以上は、キリングループの主要な影響を記述したものですが、現時点において先行きは不透明であり、その影 響額の算定は困難であります。

一方で、当第1四半期連結会計期間末において、連結で1,593億円の現金及び現金同等物を有し、金融機関と締結したコミットメントラインも事業活動に必要な未使用枠を残して流動性を十分確保しています。短期的には不急な投資については既に計画されていたものも含め、凍結しています。また、今後発生する借入金の償還に備え、2020年5月12日開催の取締役会において国内無担保普通社債の発行決議を行いました。今後も当該影響を注視しつつ、キリンホールディングス株式会社及び各事業会社にてコストコントロール施策を立案・精査し、対処していきます。

 

(2) 財政状態の分析

当第1四半期連結会計期間末の資産は、前年度末が休日であったこと等により、営業債権及びその他の債権等が減少し、前年度末に比べ838億円減少して2兆3,291億円となりました。

資本は、自己株式の増加及び為替変動の影響等によるその他の資本の構成要素の減少等により、前年度末に比べ1,243億円減少して1兆225億円となりました。

負債は、その他の流動負債が減少したものの、新規借入及びコマーシャルペーパーの発行等による社債及び借入金の増加等により、前年度末に比べ405億円増加して1兆3,066億円となりました。

 

(3) キャッシュ・フローの状況

当第1四半期連結累計期間における現金及び現金同等物(以下「資金」という。)の残高は、前年度末に比べ64億円減少の1,593億円となりました。活動毎のキャッシュ・フローの状況は以下のとおりであります。

(営業活動によるキャッシュ・フロー)

営業活動による資金の収入は前年同期に比べ157億円増加の88億円となりました。運転資金の流入は104億円増加しました。
(投資活動によるキャッシュ・フロー)

投資活動による資金の支出は前年同期に比べ344億円増加の624億円となりました。子会社株式の取得により396億円、有形固定資産及び無形資産の取得については、前年同期に比べ14億円増加の220億円を支出しました。

(財務活動によるキャッシュ・フロー)

財務活動による資金の収入は前年同期に比べ648億円増加の535億円となりました。
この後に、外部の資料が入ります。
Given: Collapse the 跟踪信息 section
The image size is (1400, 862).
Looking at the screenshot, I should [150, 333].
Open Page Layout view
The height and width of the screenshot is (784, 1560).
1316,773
自己株式の取得により640億円、配当金の支払により376億円、社債の償還により200億円、長期借入金の返済により109億円の支出がありました。一方、コマーシャル・ペーパーの増加により1,129億円、長期借入により750億円の収入がありました。

 

(4) 事業上及び財務上の対処すべき課題

当第1四半期連結累計期間 において、当社グループの事業上及び財務上の対処すべき課題に重要な変更はありません。

 

(5) 研究開発活動

当第1四半期連結累計期間における当社グループの研究開発費の総額は、147億円であります。

なお、当第1四半期連結累計期間において、当社グループの研究開発活動の状況に重要な変更はありません。

 

3 【経営上の重要な契約等】

当第1四半期連結会計期間 において、経営上の重要な契約等の決定又は締結等はありません。